At a median follow-up of 4.6 years, 106 patients (1.1 percent) developed HCC, while 124 (1.3 percent) developed hepatic decompensation. Older age, male sex, cirrhosis and lower platelet counts were associated with an increased risk of HCC development after HBsAg seroclearance, while cirrhosis and lower albumin were risk factors for hepatic decompensation after HBsAg loss.

The average cumulative incidence of HCC per year was 0.20 percent at 0–7 years and 0.19 percent at 8–12 years after HBsAg loss, respectively, with only a slight annual drop of 0.04 percent over time (p=0.265).

“In multivariable analysis, HBsAg loss for >7 years was not associated with a reduced risk of HCC [adjusted subdistribution hazard ratio (aSHR), 1.35; 95 percent confidence interval (CI), 0.83–2.19; p=0.230],” reported the researchers from the Chinese University of Hong Kong. “Among subgroups of patients with and without cirrhosis, a similar non-association was observed between years after HBsAg loss and risk of HCC development.”
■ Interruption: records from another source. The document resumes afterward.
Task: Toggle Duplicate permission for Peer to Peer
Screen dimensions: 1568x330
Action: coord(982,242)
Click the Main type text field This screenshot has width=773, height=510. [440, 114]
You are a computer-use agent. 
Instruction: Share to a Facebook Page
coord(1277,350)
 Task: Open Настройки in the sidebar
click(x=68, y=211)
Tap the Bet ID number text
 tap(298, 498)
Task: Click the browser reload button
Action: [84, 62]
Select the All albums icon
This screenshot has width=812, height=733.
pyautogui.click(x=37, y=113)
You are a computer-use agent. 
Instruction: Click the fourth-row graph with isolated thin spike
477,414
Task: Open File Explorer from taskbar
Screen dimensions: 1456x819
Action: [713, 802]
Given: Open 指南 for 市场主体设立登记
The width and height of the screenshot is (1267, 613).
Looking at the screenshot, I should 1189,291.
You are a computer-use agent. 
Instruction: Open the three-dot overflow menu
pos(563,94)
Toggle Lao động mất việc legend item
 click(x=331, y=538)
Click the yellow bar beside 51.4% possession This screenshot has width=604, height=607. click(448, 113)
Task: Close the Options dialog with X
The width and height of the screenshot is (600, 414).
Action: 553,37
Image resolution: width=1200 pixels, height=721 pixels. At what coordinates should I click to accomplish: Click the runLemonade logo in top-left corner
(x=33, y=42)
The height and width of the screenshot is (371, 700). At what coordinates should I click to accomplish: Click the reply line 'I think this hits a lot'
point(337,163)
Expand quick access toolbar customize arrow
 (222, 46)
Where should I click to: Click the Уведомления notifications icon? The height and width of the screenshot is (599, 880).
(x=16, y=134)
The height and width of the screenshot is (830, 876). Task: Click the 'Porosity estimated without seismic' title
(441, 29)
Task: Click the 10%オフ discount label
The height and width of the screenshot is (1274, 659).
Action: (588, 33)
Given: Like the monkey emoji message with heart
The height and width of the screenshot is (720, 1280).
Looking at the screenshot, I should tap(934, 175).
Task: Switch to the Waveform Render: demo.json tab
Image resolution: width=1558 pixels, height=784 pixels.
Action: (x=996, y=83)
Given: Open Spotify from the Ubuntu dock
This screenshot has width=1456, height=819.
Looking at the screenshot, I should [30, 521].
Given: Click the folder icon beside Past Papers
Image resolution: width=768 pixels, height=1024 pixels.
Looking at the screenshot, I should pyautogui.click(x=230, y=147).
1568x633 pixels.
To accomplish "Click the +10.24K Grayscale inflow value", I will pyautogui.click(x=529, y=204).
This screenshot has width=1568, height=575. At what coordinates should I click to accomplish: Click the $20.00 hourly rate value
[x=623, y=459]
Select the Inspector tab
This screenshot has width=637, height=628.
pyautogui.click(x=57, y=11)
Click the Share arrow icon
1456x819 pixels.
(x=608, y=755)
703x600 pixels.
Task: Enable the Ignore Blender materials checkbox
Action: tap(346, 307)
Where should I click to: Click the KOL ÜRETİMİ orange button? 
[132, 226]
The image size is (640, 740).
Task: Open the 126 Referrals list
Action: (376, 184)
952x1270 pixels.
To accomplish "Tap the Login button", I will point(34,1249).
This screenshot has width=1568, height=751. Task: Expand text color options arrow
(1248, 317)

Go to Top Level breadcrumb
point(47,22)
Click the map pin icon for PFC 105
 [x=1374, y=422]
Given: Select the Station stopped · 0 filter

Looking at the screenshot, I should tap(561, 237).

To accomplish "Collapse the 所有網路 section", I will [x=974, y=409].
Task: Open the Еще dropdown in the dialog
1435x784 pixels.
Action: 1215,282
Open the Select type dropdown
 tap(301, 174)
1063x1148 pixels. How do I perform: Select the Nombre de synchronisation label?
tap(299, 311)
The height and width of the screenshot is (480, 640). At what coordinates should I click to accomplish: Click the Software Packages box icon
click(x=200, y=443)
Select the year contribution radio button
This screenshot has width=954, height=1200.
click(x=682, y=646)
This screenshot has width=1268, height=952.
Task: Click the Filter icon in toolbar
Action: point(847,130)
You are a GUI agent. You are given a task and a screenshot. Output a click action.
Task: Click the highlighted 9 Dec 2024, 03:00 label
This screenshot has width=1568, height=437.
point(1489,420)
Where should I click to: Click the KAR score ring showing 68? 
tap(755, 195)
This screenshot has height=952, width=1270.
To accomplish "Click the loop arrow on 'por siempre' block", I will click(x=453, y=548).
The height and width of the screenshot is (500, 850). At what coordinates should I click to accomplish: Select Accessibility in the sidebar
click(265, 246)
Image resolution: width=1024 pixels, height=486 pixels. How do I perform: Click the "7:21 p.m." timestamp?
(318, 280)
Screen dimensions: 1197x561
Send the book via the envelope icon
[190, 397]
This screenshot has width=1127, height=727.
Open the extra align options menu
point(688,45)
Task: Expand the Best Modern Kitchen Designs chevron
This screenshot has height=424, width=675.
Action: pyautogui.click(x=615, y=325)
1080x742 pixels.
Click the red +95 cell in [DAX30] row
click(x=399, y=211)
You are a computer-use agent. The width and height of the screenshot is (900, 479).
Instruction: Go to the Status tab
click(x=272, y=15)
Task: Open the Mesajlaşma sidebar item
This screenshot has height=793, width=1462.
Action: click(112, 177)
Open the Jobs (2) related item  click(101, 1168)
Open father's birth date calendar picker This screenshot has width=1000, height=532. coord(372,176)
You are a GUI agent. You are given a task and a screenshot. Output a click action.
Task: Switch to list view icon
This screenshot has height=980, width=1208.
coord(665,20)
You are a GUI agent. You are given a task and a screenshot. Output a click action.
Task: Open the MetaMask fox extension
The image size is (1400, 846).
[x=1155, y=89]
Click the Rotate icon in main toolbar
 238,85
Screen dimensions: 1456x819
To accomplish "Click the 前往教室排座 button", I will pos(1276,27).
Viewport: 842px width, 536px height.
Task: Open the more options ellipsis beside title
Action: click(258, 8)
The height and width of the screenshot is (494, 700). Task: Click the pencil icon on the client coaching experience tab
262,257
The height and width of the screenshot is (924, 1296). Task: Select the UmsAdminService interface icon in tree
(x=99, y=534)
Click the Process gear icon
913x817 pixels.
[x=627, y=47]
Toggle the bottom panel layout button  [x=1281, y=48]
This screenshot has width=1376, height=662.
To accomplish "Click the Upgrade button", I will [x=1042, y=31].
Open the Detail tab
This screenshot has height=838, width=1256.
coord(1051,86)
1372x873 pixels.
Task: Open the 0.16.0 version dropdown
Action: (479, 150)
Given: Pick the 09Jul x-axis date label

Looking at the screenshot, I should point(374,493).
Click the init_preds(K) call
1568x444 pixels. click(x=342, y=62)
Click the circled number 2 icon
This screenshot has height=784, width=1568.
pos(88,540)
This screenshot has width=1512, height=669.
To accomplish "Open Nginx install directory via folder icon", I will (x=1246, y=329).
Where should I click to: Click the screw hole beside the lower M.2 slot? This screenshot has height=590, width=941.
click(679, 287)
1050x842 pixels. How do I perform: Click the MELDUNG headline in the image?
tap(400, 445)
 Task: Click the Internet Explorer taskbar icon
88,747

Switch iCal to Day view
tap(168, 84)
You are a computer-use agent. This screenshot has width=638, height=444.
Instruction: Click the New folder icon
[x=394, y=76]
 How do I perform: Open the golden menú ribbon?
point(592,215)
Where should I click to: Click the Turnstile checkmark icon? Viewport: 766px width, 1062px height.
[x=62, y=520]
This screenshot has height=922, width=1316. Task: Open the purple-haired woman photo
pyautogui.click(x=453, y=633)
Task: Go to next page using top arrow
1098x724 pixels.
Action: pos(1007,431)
The average cumulative incidence of hepatic decompensation per year was 0.26 percent at 0–7 years and 0.12 percent at 8–12 years after HBsAg loss, respectively, with an annual drop of 0.23 percent (p=0.012).

Multivariable analysis showed that HBsAg loss for >7 years was associated with a reduced risk of hepatic decompensation (aSHR, 0.55; 95 percent CI, 0.31–0.97; p=0.039), whereas the risk reduction associated with HBsAg loss for >5 years was not significant (aSHR, 0.88; 95 percent CI, 0.59–1.31; p=0.524). A similar trend in association was found in patients with or without cirrhosis.

During the study’s 12-year follow-up, HBsAg seroconversion occurred in 6.1 percent of patients, and was not a risk factor for HCC or hepatic decompensation after adjustment for other important risk factors.

“Based on the cost-effectiveness threshold of a 0.2 percent annual risk of HCC, long-term HCC surveillance is still warranted among patients with cirrhosis after HBsAg loss,” the researchers suggested. [Hepatology 2018;67:1560-1599] “For patients without cirrhosis who achieve HBsAg loss, major risk factors for HCC, including advanced age and male sex, should be considered to identify high-risk subgroups for whom HCC surveillance may be cost-effective.” [J Hepatol 2017;67:902-908; Aliment Pharmacol Ther 2021;53:321-331; J Hepatol 2015;62:1092-1099]

For patients who develop HBsAg seroconversion after seroclearance, monitoring was suggested for those with important risk factors for HCC and hepatic decompensation.